В-третьих, Иешуа изображен у Булгакова как отказавшийся от земных благ бродяга-философ. Ренан подает Иисуса совершенно иначе: «Не обращая внимания на нормальные границы, которые природа создает для человека, он хотел, чтобы люди существовали только для него, чтобы любили только его одного» … «Повелительный, стойкий, он не терпел никакого противоречия; он иногда был жесток и строптив… Его раздражение по поводу всякого противоречия увлекало его на путь совершенно необъяснимых и, повидимому, резко абсурдных поступков… Его идея о Сыне Божьем делалась запутанной и преувеличенной» 7. Особо четко ренановская трактовка этого момента проявляется в разборе им эпизода «ссоры» Христа с Иудой по поводу розового масла.
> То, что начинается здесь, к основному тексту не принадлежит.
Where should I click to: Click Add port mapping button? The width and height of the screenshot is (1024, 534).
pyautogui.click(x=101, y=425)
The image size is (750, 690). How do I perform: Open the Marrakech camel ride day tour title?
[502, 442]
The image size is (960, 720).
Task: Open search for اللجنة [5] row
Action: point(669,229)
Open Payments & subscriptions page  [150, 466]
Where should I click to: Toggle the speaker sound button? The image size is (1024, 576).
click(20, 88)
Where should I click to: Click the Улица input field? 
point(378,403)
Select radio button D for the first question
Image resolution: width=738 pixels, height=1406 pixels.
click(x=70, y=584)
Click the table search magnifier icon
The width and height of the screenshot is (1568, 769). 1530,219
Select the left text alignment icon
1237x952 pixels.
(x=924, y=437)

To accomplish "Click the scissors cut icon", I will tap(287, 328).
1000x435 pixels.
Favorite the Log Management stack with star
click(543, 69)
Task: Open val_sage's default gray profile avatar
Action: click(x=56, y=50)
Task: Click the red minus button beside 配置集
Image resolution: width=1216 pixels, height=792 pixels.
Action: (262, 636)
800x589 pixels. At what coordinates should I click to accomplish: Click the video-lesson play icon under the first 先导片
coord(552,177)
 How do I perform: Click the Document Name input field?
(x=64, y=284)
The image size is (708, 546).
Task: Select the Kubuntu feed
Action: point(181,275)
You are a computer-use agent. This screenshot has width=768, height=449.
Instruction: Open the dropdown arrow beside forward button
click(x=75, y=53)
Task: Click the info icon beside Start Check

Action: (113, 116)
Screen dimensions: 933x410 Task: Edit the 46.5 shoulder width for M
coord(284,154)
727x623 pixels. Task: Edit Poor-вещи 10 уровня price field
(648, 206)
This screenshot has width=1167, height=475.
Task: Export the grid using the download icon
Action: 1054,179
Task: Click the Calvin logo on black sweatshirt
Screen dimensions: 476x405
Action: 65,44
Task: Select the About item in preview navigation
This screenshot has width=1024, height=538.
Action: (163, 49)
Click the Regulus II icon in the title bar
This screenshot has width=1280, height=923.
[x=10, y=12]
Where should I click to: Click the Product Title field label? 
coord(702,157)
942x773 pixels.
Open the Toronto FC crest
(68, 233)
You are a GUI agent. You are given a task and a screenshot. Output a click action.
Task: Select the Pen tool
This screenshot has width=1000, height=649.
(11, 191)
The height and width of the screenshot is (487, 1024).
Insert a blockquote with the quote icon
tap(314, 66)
В-четвертых, в работах Ренана проработка вопроса о «свете» отсутствует вообще.
Нет, утверждать о «ренановском духе» осмысления Булгаковым «исторического Христа» может лишь тот, кто никогда не читал трудов этого самого Ренана.
Вот эти четыре концептуальные положения и были взяты в качестве основы при поиске «козлиного пергамента», послужившего тем прототипом, пародируя который, Булгаков создал этический пласт «романа в романе».
Для облегчения поиска, в качестве ключевых слов были выделены два отмеченных выше характерных лексических момента – написание Булгаковым через «в» имени «Матвей» и наименование его должности как «сборщик податей» вместо канонизированных РПЦ синонимов «сборщик пошлин», «мытарь».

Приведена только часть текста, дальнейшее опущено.